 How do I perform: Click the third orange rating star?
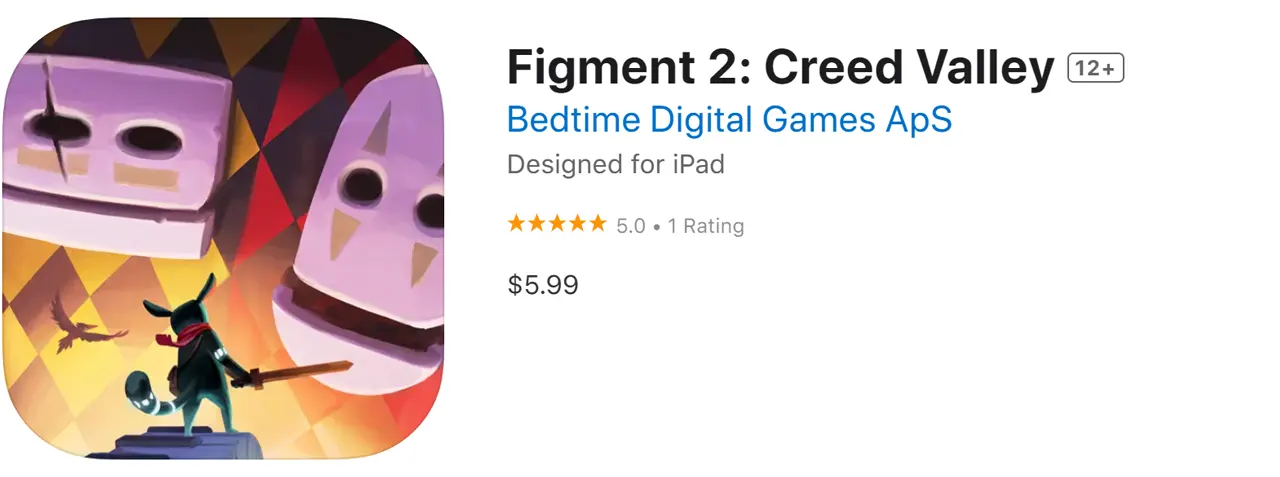tap(557, 224)
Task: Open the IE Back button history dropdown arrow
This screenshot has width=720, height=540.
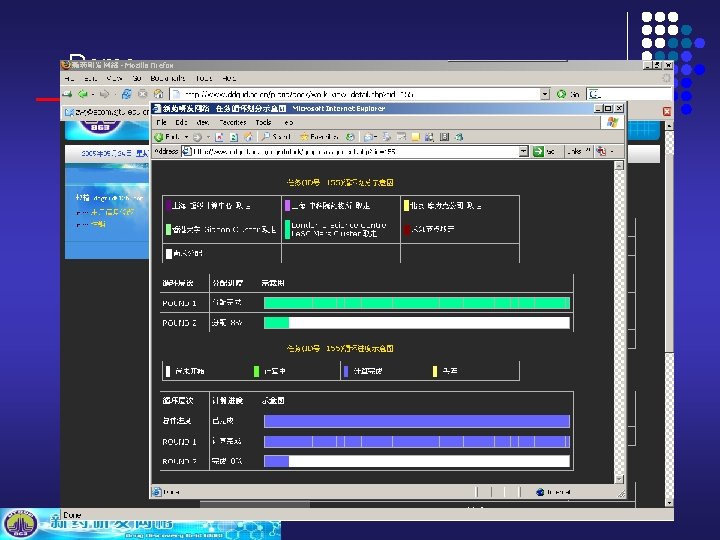Action: coord(186,137)
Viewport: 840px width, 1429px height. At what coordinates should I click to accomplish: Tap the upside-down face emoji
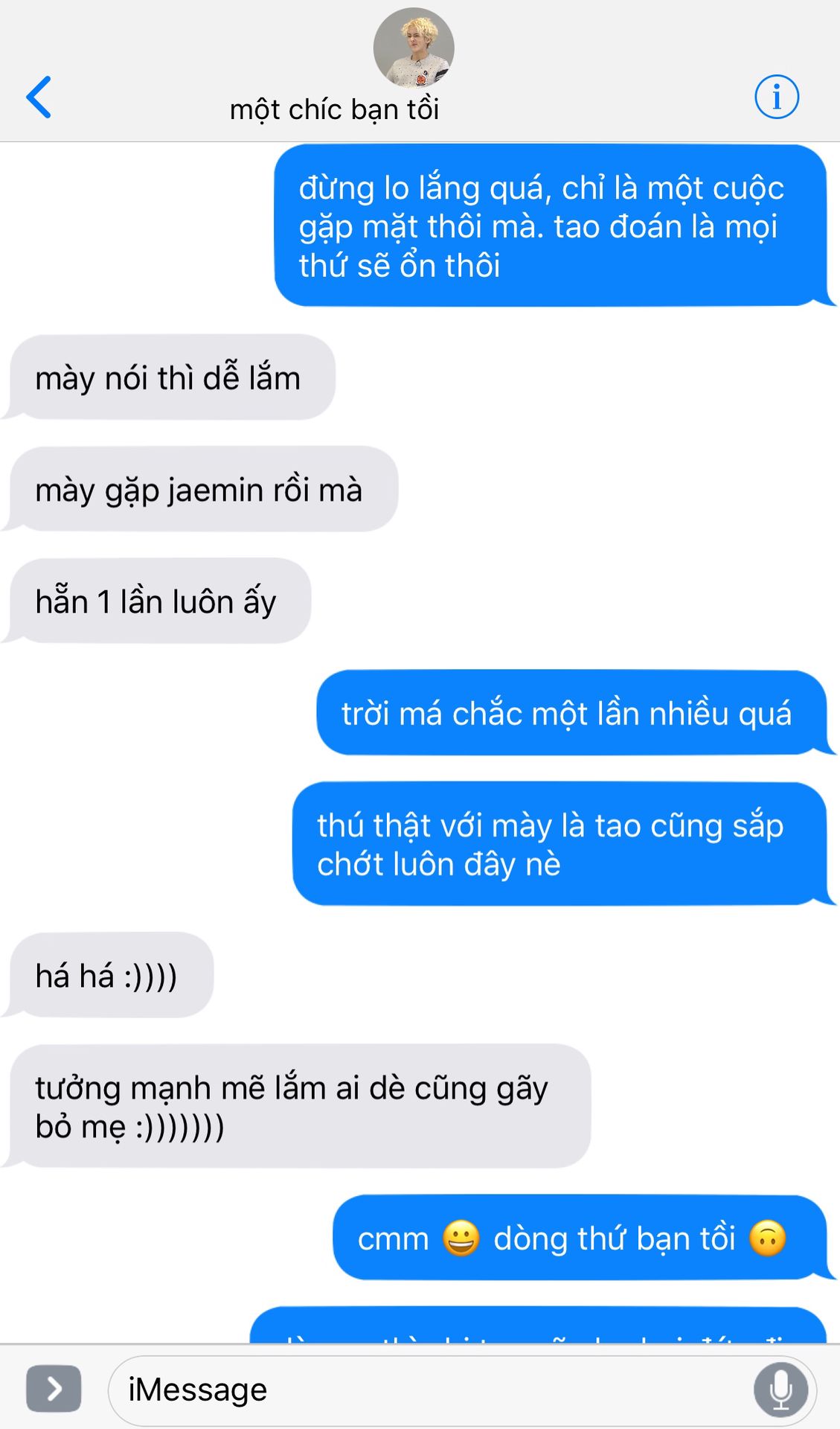pos(768,1238)
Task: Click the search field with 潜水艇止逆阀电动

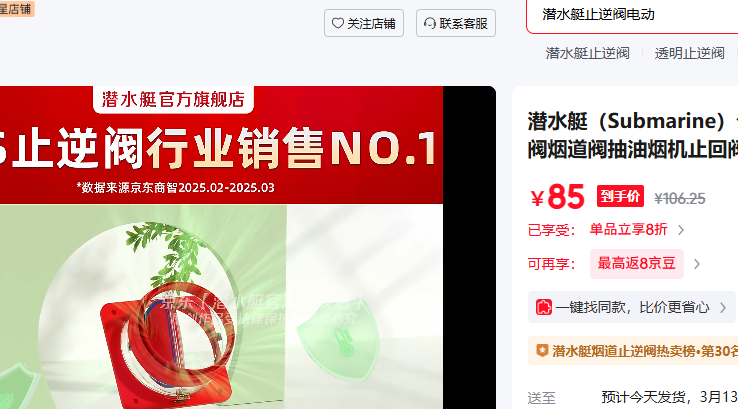Action: click(632, 15)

§ §

> Problem to work on: Scale the lines from the one containing "Viewport: 840px width, 1429px" through the end of the records: rewrite each line in full, multiply every coordinate in the answers by 1.6, and round to whole numbers, with halves rounded up. Omit the pictures.

> Worked solution:
Viewport: 840px width, 1429px height. At what coordinates should I click to accomplish: Tap the upside-down face emoji
pos(1229,1981)
Task: Click the search field with 潜水艇止逆阀电动

Action: click(1011, 24)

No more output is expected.